Morning Advertiser
- Editor: Ed Bedington
- Publisher: William Reed
- Language: English
- Website: morningadvertiser.co.uk
- ISSN: 2047-2056

= Morning Advertiser =

British pub trade publication

Morning Advertiser is an online pub trade news publication in the UK. It is one of the oldest news publications in the world, beginning as a newspaper in 1794 and being published in hard copy until 2020. In 2011, William Reed Ltd, bought The Publican from United Business Media and merged the two titles to form The Publican's Morning Advertiser, a printed magazine with a news website. The merger returned its original name to the Morning Advertiser in July 2016. As of April 2020, the printed magazine has been suspended and all content has been published on the website www.morningadvertiser.co.uk, which attracts 143,371 unique users per month.

==History==
The Morning Advertiser was first published in 1794 by the London Society of Licensed Victuallers. It was devoted to trade interests, rather than to the support of a political party. Its circulation, however, fostered by the society, was, in the middle of the 19th century, second only to that of The Times.

Circulation grew steadily in the middle decades of the nineteenth century. In 1836, it was 4,500 and, by 1854, had grown to 7,600.

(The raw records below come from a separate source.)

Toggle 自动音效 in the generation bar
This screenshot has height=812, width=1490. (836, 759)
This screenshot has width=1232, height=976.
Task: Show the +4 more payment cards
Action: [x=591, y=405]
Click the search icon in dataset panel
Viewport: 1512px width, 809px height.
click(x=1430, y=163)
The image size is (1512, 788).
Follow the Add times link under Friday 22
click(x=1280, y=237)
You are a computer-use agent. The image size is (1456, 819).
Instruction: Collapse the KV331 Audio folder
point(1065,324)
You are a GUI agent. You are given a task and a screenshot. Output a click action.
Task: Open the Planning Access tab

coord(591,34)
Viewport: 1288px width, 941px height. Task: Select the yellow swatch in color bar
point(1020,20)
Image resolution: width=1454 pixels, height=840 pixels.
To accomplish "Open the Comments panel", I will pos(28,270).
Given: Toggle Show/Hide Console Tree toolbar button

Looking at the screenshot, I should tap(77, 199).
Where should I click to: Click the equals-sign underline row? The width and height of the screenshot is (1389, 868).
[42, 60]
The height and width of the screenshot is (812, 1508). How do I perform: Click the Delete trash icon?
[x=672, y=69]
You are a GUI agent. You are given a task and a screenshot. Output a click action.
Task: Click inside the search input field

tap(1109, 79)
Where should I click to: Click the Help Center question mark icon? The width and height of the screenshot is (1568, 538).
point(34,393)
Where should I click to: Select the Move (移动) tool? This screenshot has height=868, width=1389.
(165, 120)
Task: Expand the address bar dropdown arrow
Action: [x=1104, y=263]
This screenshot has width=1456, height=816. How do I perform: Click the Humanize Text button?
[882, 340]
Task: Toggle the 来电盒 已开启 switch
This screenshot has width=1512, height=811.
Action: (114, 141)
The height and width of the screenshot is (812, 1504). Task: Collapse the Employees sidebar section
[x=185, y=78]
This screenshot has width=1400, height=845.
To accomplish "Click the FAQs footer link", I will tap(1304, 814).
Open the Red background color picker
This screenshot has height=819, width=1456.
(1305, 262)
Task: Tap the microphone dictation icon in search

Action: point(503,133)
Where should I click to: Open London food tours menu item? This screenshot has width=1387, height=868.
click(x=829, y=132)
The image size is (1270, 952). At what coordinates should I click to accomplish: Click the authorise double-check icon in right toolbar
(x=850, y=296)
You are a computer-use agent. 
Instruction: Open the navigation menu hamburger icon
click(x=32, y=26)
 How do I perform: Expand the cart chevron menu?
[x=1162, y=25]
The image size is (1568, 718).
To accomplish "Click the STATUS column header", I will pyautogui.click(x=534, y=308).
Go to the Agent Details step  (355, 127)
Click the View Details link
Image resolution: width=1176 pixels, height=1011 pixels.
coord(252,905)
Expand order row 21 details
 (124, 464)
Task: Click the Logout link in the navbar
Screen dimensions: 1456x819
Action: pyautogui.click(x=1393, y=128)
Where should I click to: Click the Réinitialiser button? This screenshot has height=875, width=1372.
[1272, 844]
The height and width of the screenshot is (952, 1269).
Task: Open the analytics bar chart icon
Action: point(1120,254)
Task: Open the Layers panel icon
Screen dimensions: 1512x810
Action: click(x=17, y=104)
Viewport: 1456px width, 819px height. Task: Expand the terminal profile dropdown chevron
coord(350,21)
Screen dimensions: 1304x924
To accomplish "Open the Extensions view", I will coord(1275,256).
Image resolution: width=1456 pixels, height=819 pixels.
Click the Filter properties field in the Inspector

Charles Dickens was an early contributor and journalist, broadcaster and Labour Party communication director Alastair Campbell worked as a reporter on the paper early in his career. Founded in 1794 as The Publican's Morning Advertiser, it was the UK's oldest continuously produced paper. In 1858 the paper became the first newspaper to subscribe to Reuters' news service.

==Editors==

Franklin
1828: John Anderson
John Sheridan
John Scott
1850: James Grant
1870: Alfred Bate Richards
1876: N. de la Fleuriere
1877: Thomas Hamber
1882: Thomas Wright
1894: Frank Doney
1902: Hamilton Fyfe
1904: G. W. Talbot
1914: A. B. Fraser
1914: H. C. Bysshe
1924: Albert Edward Jackson
1928: H. Bennett
1930s: F. W. Millman
1947: Eric Hopwood
1953: Donald Quick
1956: Leslie Forse
1971: Terry Cockerell
1993: Kim Adams
2000: Andrew Pring
2009: Paul Charity
2011: Rob Willock
2015: Ed Bedington

==Events==
The Morning Advertiser hosts The Great British Pub Awards, The Publican Awards, MA Leaders Club, Top 50 Gastropubs, Top 50 Cocktail Bars and Top 50 Boutique Hotels

==Awards==
The Morning Advertisers former publisher, Tim Brooke-Webb won the title Publisher/Business Manager of the Year at the Professional Publishers' Association Awards 2012 for his work on the title.